Note also that it may be next to impossible to debug the mixed-pedigree program that you produce. It is best to test and debug the DLL routine in some native environment first.
Here is the example. A driver main program compiled with FTN95 calls a routine compiled with Gfortran which returns a vector that contains the elements of an input vector but in reverse order.

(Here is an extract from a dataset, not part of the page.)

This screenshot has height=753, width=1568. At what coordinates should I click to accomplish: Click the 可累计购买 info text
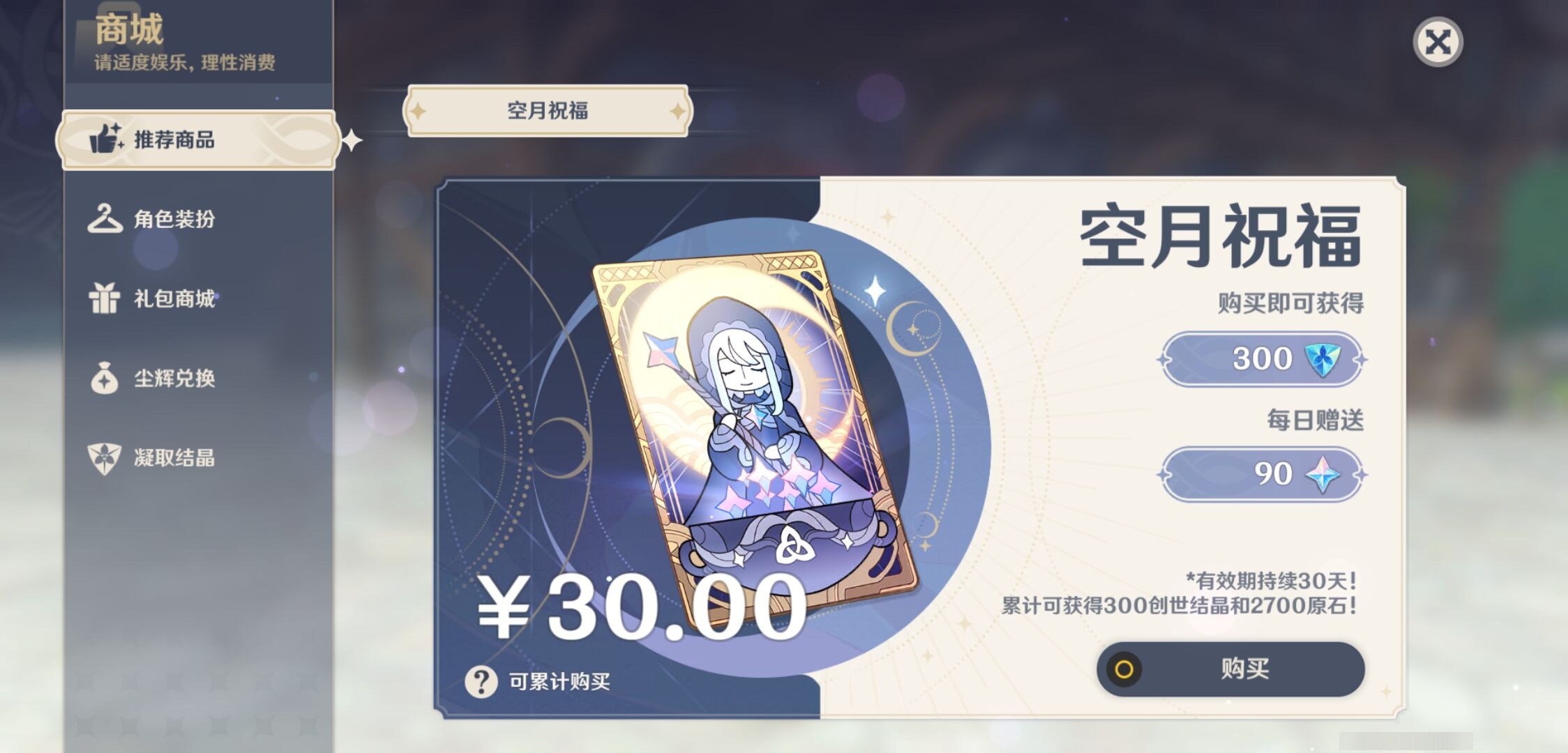click(559, 681)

The code for the DLL, file rvec.f90:
subroutine reverse_vec(x,y,n)
implicit none
integer, intent(in) :: n
real, dimension(n), intent(in) :: x
real, dimension(n), intent(out) :: y
integer :: i
do i=1,n
y(n+1-i) = x(i)
end do
return
end subroutine reverse_vec
We compile this into a DLL using Gfortran 6.2-64bit:
gfortran -shared -o rvec.dll rvec.f90
The driver program, tvec.f90:
program tvec
implicit none
C_EXTERNAL reverse_vec 'reverse_vec_'
real :: x(4) = [1,2,3,4], y(4)
write(*,*)x
call reverse_vec(x,y,4)
write(*,*)y
end program tvec
Compile and link the driver using FTN95:
ftn95 tvec.f90 /64
slink64 tvec.obj rvec.dll /file:tvec
You may note that the DLL is quite big. That is because it has a fixed overhead of having to contain the parts of the Gfortran runtime that the DLL routine needs.
Also note that the DLL does not have to be produced from Fortran code or be generated using Gfortran.